__Problem details__:
Exact copy, no pictures: return only the lines below from the line with "US Back of The Book (402, 151)" up to and including the line with "What orthodontic treatments".
:: Extracted entries ::
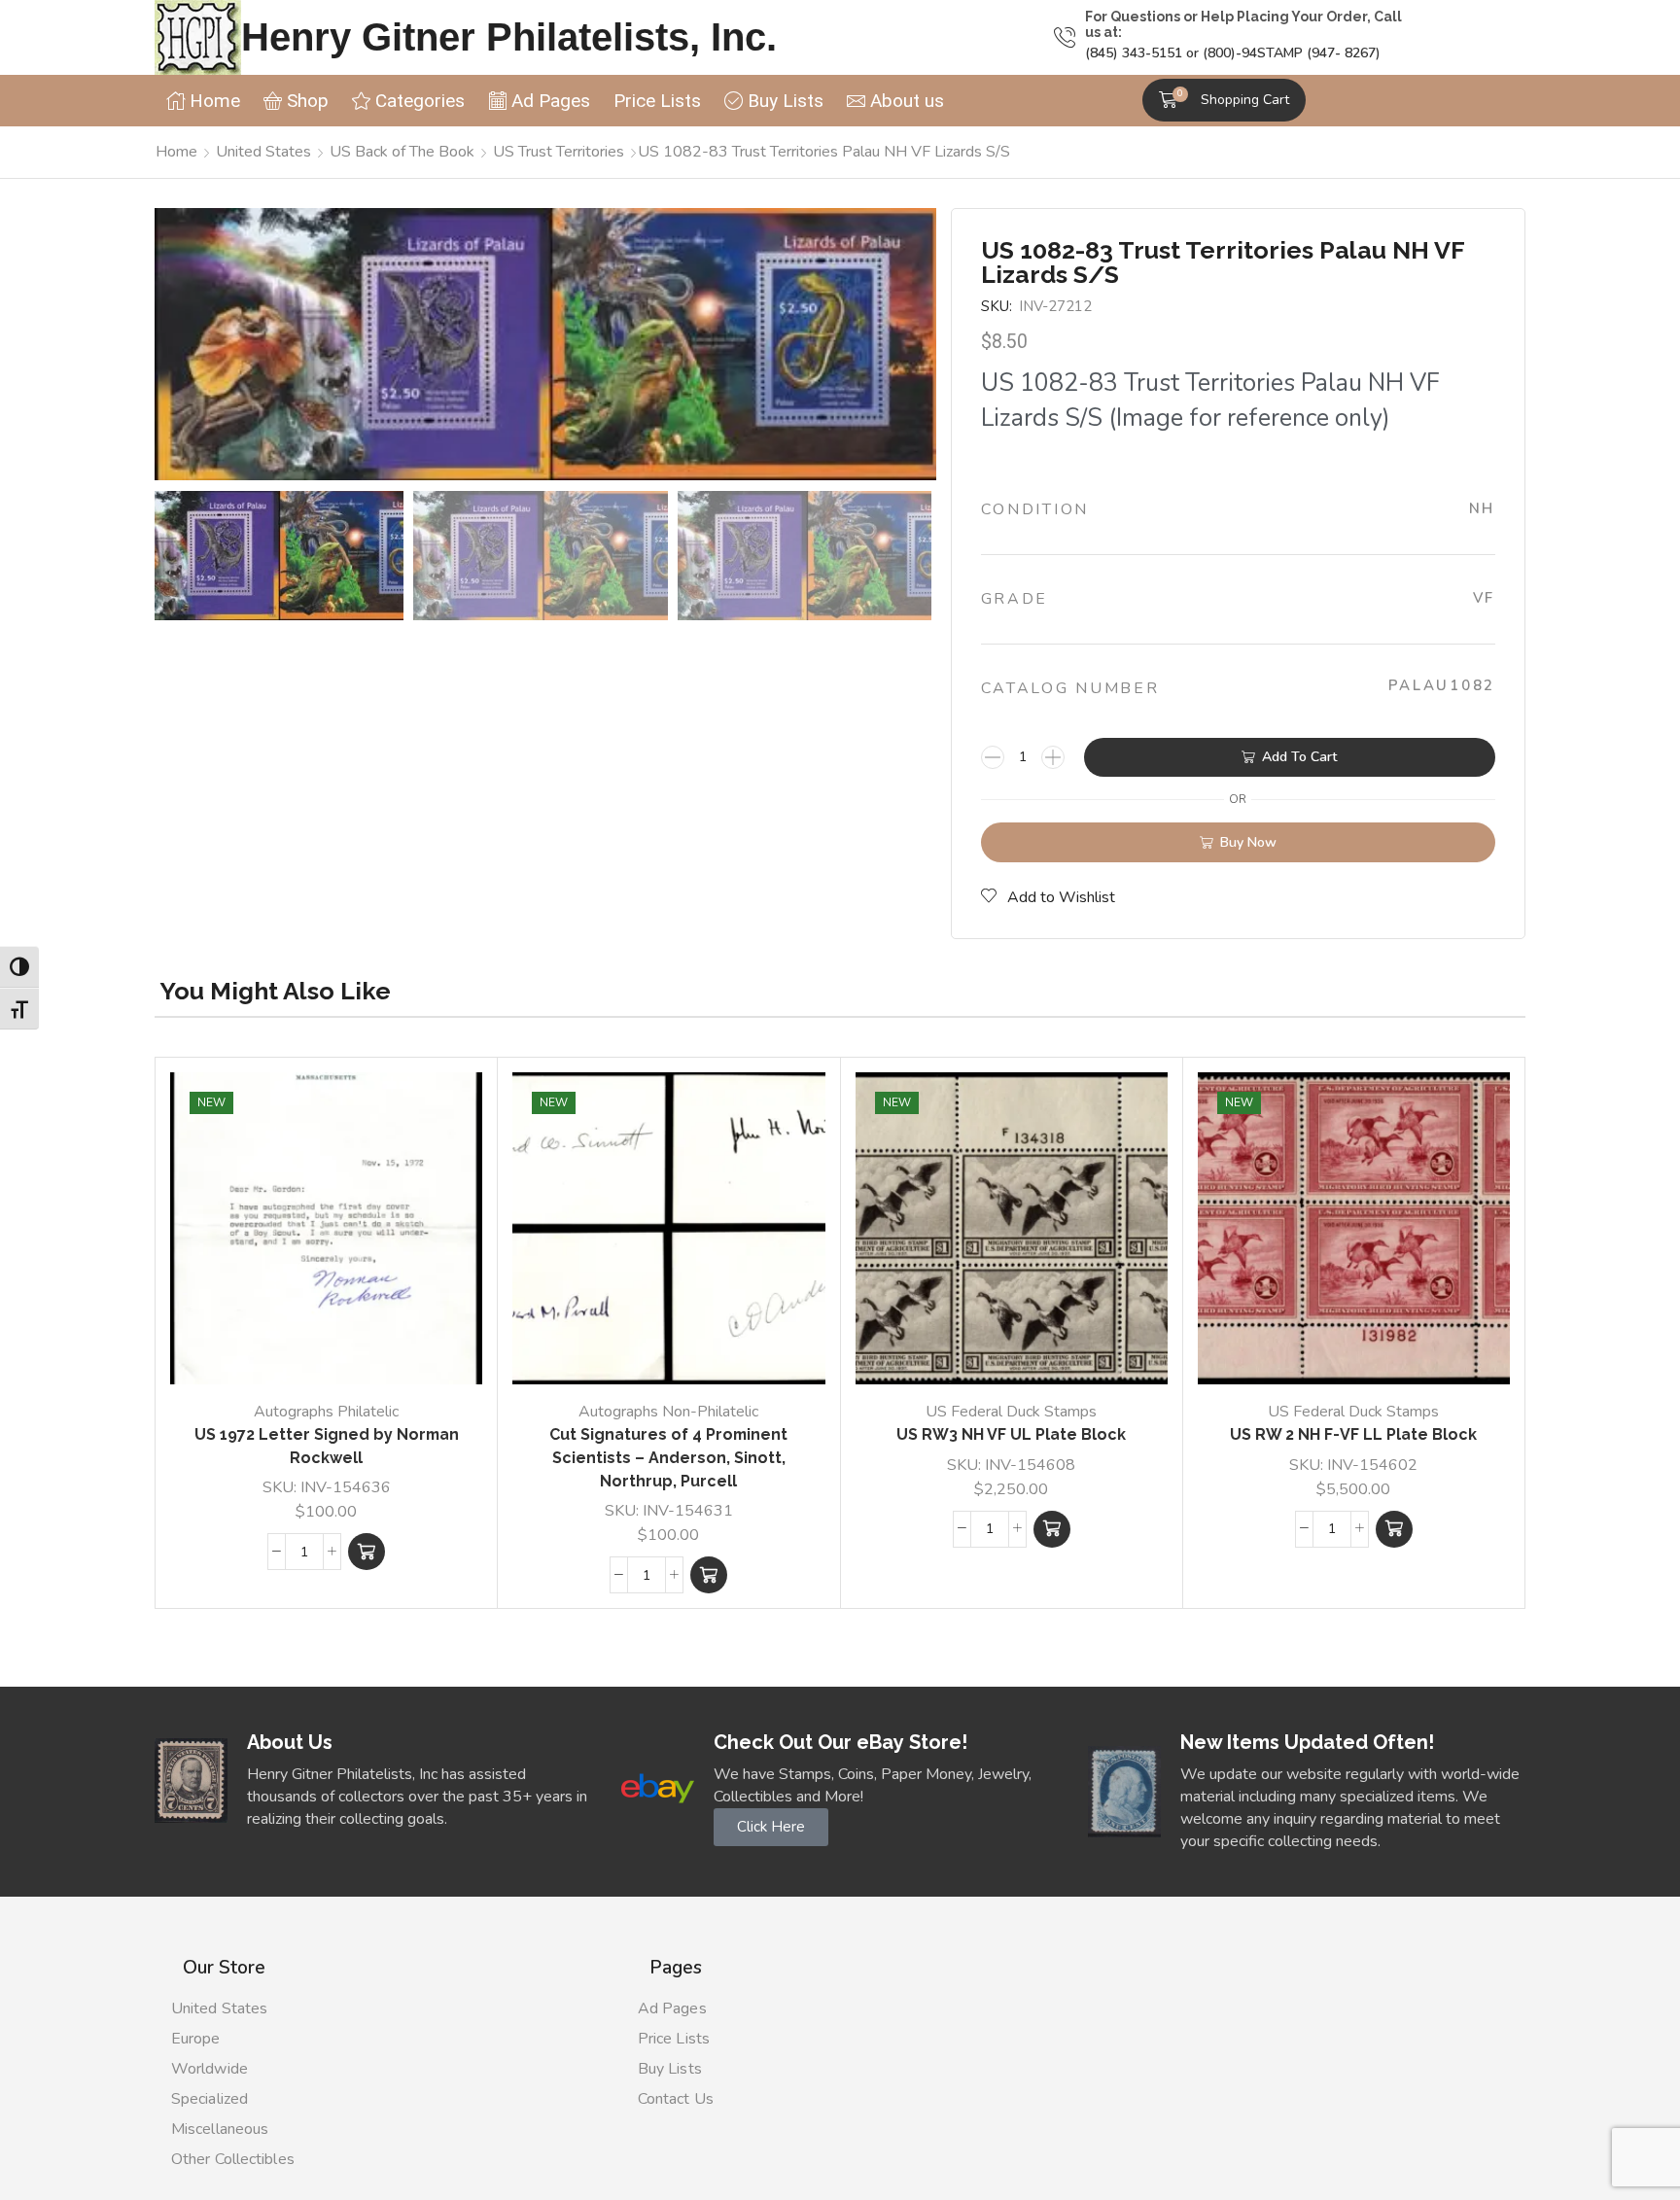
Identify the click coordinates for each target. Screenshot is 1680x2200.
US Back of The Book (402, 151)
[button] (1224, 100)
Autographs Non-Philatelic (668, 1411)
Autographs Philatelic (326, 1411)
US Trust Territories (558, 151)
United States (263, 151)
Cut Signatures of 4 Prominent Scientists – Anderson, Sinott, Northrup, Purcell (668, 1457)
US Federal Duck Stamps (1011, 1411)
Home (176, 151)
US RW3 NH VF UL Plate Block (1011, 1434)
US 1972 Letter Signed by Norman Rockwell (326, 1446)
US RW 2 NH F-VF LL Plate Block (1353, 1434)
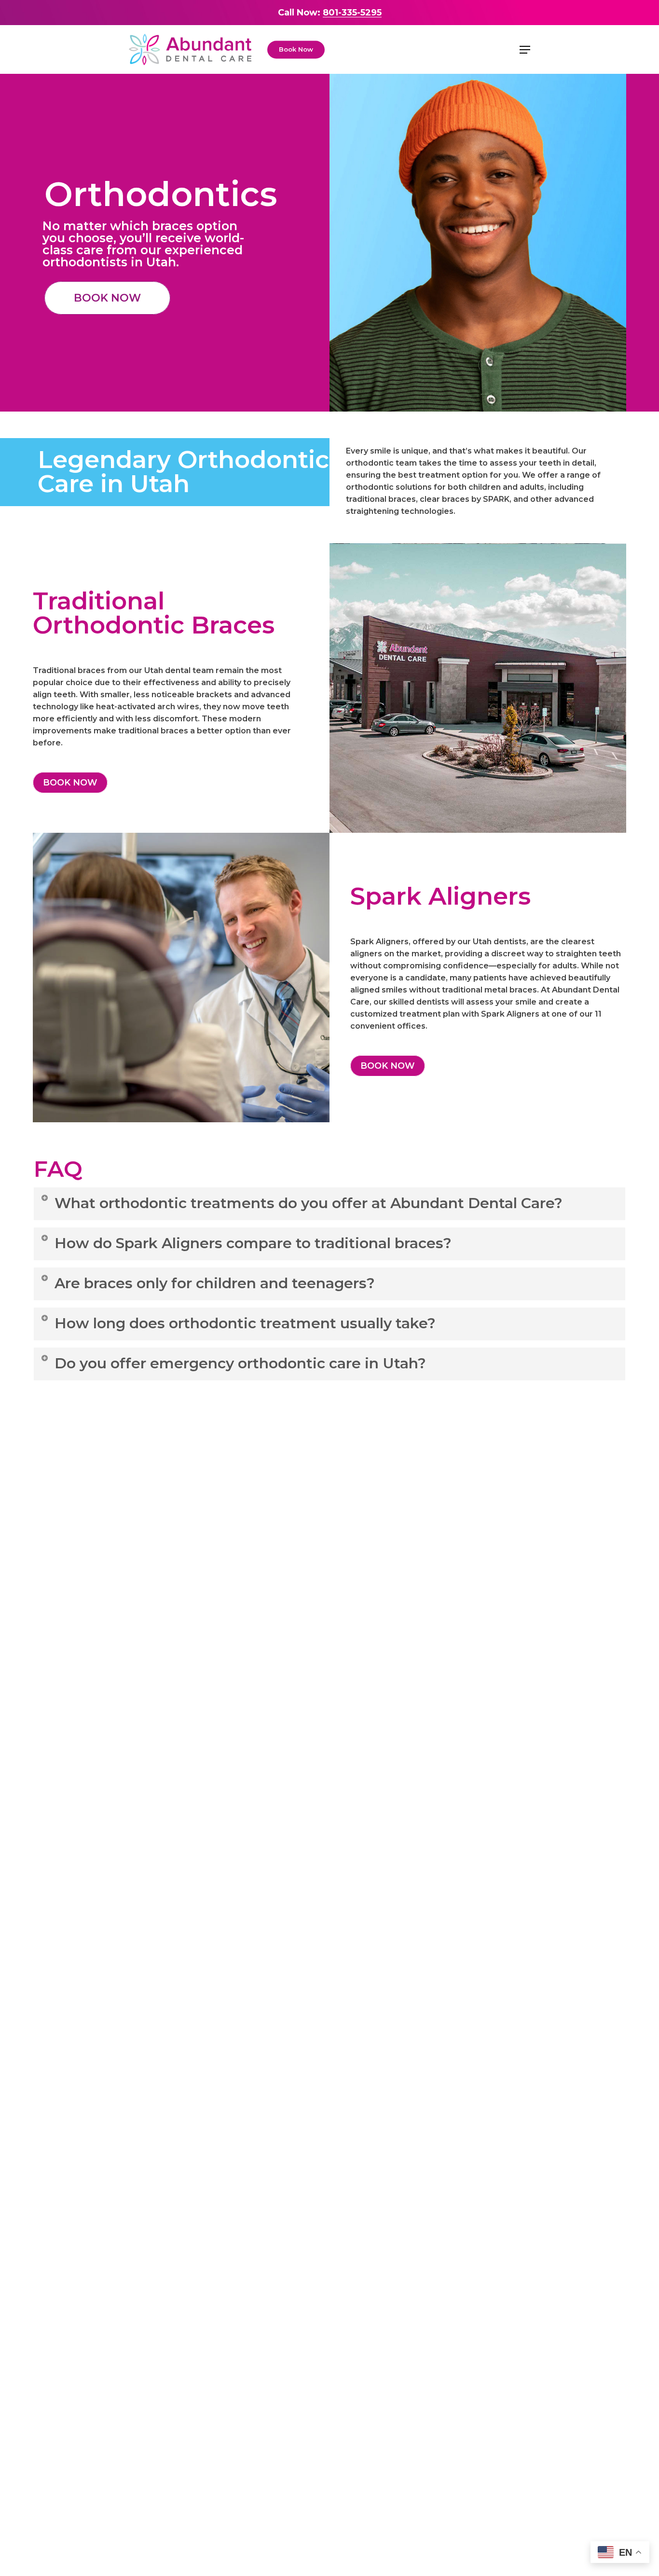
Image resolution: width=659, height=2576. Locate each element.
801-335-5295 (352, 12)
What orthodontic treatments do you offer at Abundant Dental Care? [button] (309, 1203)
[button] (525, 50)
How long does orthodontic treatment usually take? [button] (245, 1323)
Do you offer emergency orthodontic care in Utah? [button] (240, 1363)
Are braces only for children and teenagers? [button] (215, 1283)
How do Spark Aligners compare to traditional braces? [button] (253, 1243)
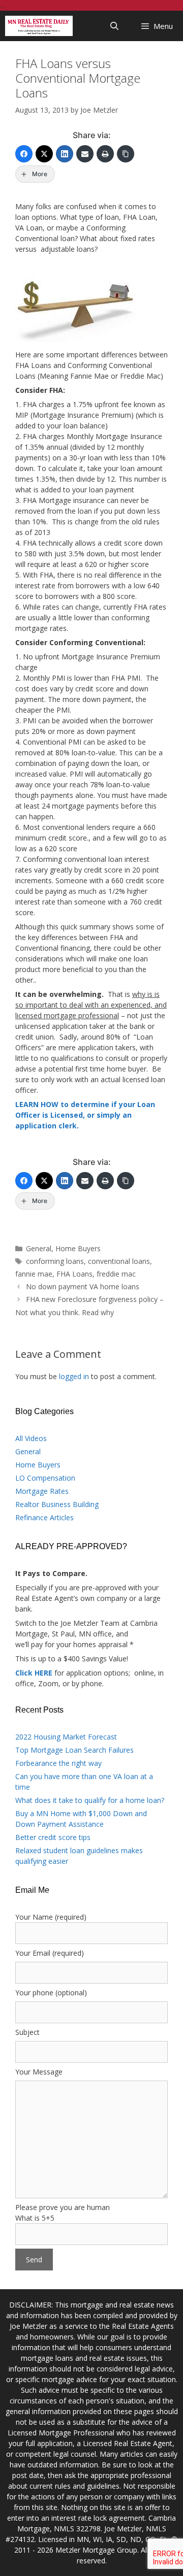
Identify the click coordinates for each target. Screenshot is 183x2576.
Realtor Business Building (57, 1504)
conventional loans (119, 1261)
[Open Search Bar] (114, 26)
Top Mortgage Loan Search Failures (74, 1750)
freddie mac (116, 1274)
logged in (74, 1376)
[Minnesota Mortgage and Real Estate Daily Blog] (39, 26)
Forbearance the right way (58, 1763)
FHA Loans (74, 1274)
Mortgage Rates (42, 1491)
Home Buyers (78, 1248)
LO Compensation (45, 1478)
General (38, 1248)
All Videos (31, 1438)
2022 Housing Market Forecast (66, 1737)
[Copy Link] (125, 153)
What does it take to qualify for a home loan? (89, 1800)
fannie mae (33, 1274)
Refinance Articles (44, 1517)
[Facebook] (24, 153)
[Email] (85, 153)
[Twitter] (44, 153)
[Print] (105, 153)
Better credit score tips (52, 1837)
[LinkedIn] (64, 153)
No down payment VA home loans (82, 1286)
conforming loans (55, 1261)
:::
__Answer to the problem__:
US Back of The Book (402, 151)
[button] (1224, 100)
Autographs Non-Philatelic (668, 1411)
Autographs Philatelic (326, 1411)
US Trust Territories (558, 151)
United States (263, 151)
Cut Signatures of 4 Prominent Scientists – Anderson, Sinott, Northrup, Purcell (668, 1457)
US Federal Duck Stamps (1011, 1411)
Home (176, 151)
US RW3 NH VF UL Plate Block (1011, 1434)
US 1972 Letter Signed by Norman Rockwell (326, 1446)
US RW 2 NH F-VF LL Plate Block (1353, 1434)
Image resolution: width=659, height=2576. Locate each element.
801-335-5295 (352, 12)
What orthodontic treatments do you offer at Abundant Dental Care? [button] (309, 1203)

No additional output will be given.